◆ EXCERPTED TEXT ◆
++++

= Alfred H. Chesser =

American labor union leader (1914–2016)

Alfred Harold Chesser (February 26, 1914 - September 25, 2016) was an American labor union leader.

Born on a farm near Sedalia, Missouri, Chesser grew up in Hughesville, Missouri, then back in Sedalia. He became a traveling salesman for American Disinfecting, and after a year as a clerk, moved to Wichita, Kansas to become a grocery store manager. In 1941, he became a brakeman on the Atchison, Topeka and Santa Fe Railway, and he soon moved to Amarillo, Texas.

Chesser joined the Brotherhood of Railroad Trainmen, and in 1945 was elected as secretary-treasurer of his local. In 1952, he was elected as secretary of the union's Texas legislative board, and then in 1956 as the board's full-time chair. He moved to Washington, D.C. in 1962 when he became the union's national legislative director. The union merged into the new United Transportation Union (UTU) in 1968, with Chesser retaining his role. He was elected as president of the union in 1972, also become a vice-president of the AFL-CIO, and chair of the Congress of Railway Unions.

++++

◆ SOURCE DATA ◆
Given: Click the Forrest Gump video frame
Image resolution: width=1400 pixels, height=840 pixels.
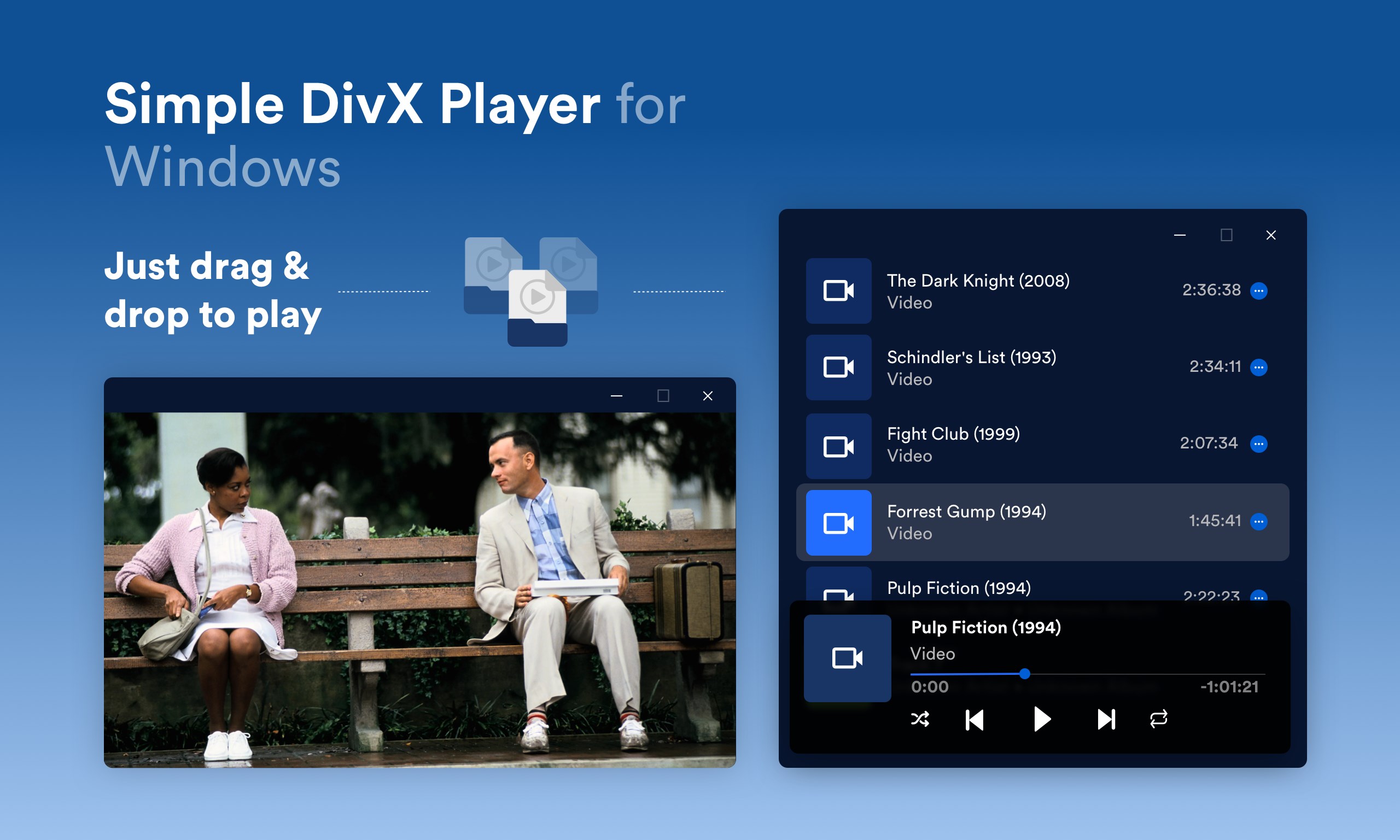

++++

◆ WHAT THIS TASK INVOLVES ◆
In the Chesser biography, which railway did Chesser join as a brakeman in 1941? Please answer in a few words.

◆ FINISHED TASK ◆
The Atchison, Topeka and Santa Fe Railway